**ISTRUZIONI:**
[a] Secondo il testo sul Festivaletteratura, in quali giorni si è svolta la manifestazione a Mantova?
[b] Prosegui il testo sul Festivaletteratura e i suoi incontri su ambiente ed energia, ripartendo dopo la sua ultima frase.

Al Festivaletteratura, che si è svolto a Mantova dal 3 al 7 settembre 2025, alcuni eventi sono stati dedicati all’ambiente e all’energia. Tra questi mi sono sembrati particolarmente interessanti Ogni goccia conta con Giorgio Vacchiano e Francesco Avanzi, Energia dall’acqua e per l’acqua con Gianluca Ruggieri e Luca Pareschi, Italia: il tempo che ha fatto e che farà con Luca Mercalli e Annalisa Metta.
Francesco Avanzi intervista Giorgio Vacchiano
Giorgio Vacchiano, intervistato da Francesco Avanzi, è partito dalla recente richiesta della regione Emilia-Romagna di riconoscimento di «emergenza idrica», richiesta già avanzata da altre regioni come Calabria e Puglia. Parlando, in particolare, di siccità occorre distinguere tra quella meteorologica, quella agricola e quella idrologica.

**SEZIONE DATI:**

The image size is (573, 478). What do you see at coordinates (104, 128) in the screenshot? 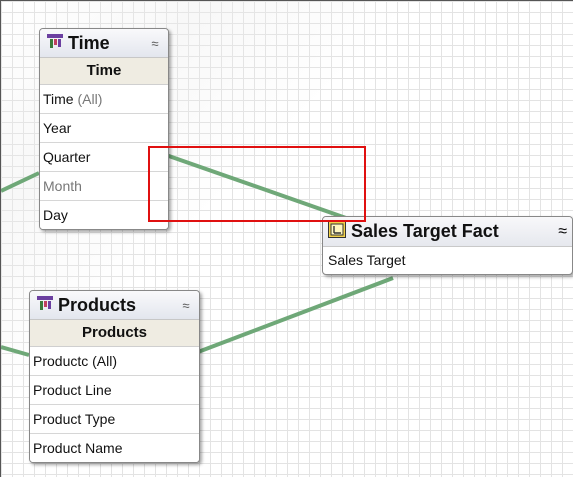
I see `level-year: Year` at bounding box center [104, 128].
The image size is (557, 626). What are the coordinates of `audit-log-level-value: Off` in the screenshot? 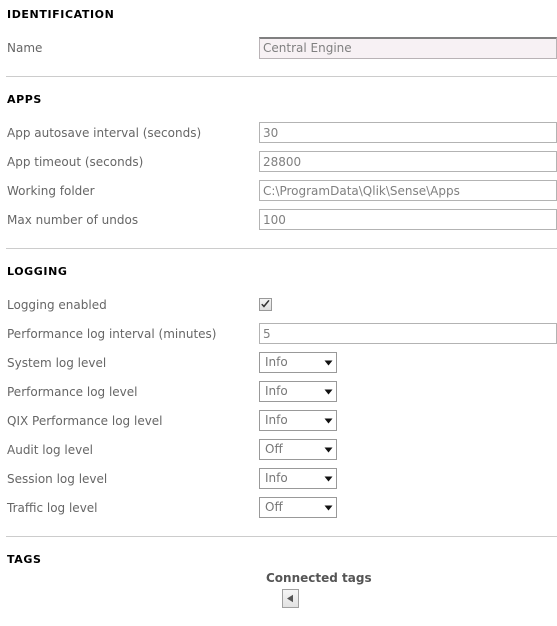 It's located at (274, 449).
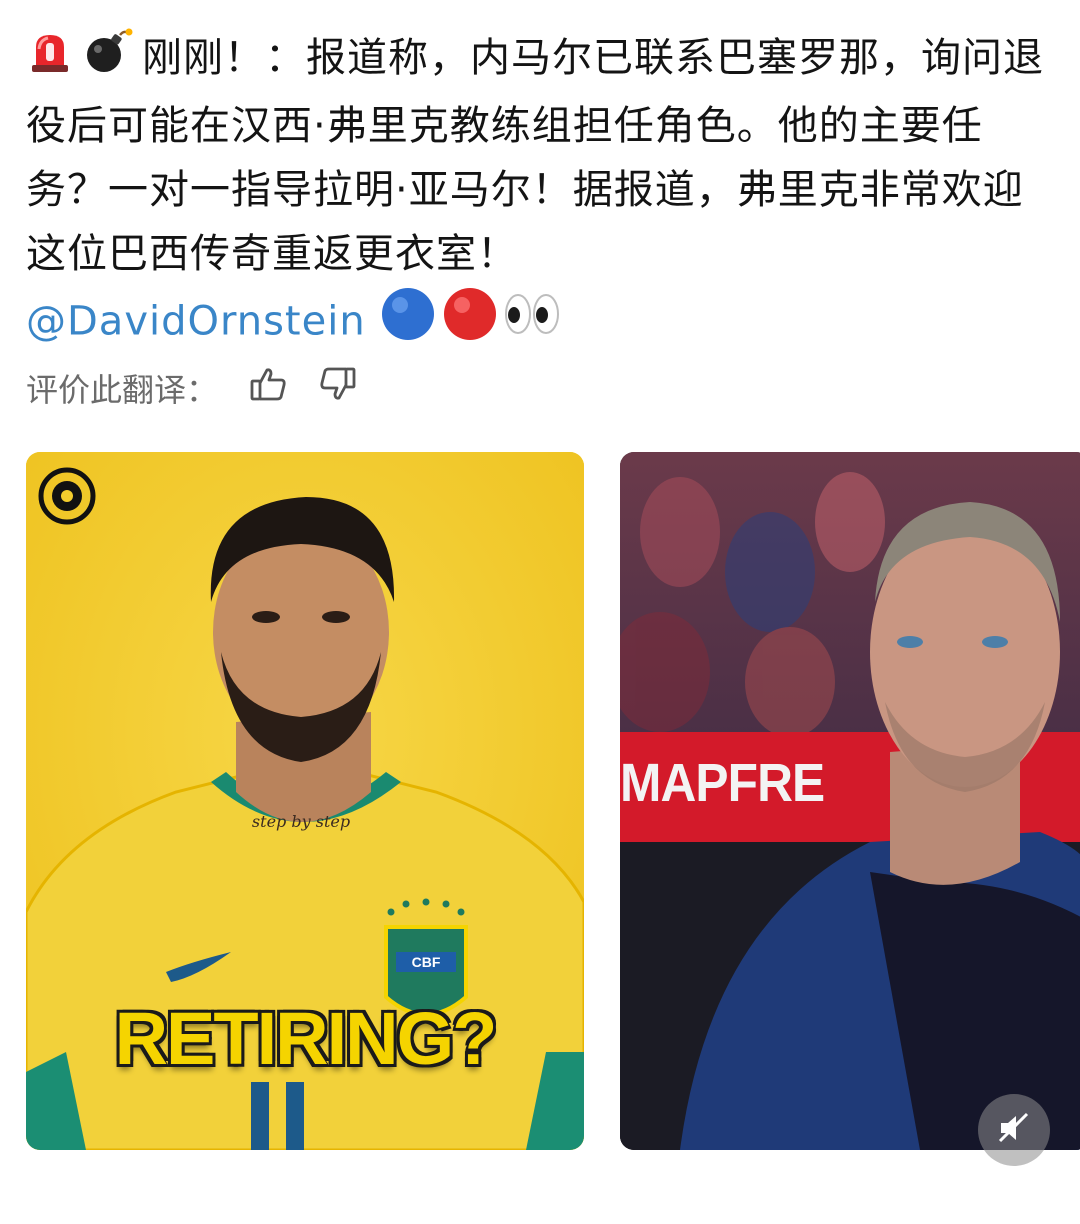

**RISPOSTE IN ORDINE:**
[a] Dal 3 al 7 settembre 2025.

[b]
La causa di questi ricorrenti periodi di siccità è da imputarsi, senza dubbio, al cambiamento climatico. L’aumento delle temperature porta alla fusione dei ghiacciai e alla perdita di acqua disponibile per l’agricoltura e per le altre attività umane. Nel periodo 1991-2020 si è registrato un calo del 20% della disponibilità di acqua in Italia.
Inverni secchi e primavere calde determinano stress idrico nelle piante. Parliamo quindi di crisi climatica, riconoscibile da periodi di siccità alternati ad alluvioni. Il consumo del suolo e le guerre presenti in varie parti del mondo non fanno che aumentare la crisi: basti pensare che a Gaza il 97% della poca acqua disponibile non è potabile.
Per poter fronteggiare questa emergenza, dal 2022, molti centri di ricerca in tutto il mondo si sono messi in collegamento tra loro, per capire i problemi e cercare soluzioni; si rendono a tutti disponibili dati che riguardano le montagne di tutto il pianeta e questo perché le montagne sono le principali «fabbriche» dell’acqua, fornendo acqua a tutti. Un inverno senza neve in montagna produce un deficit di acqua in pianura.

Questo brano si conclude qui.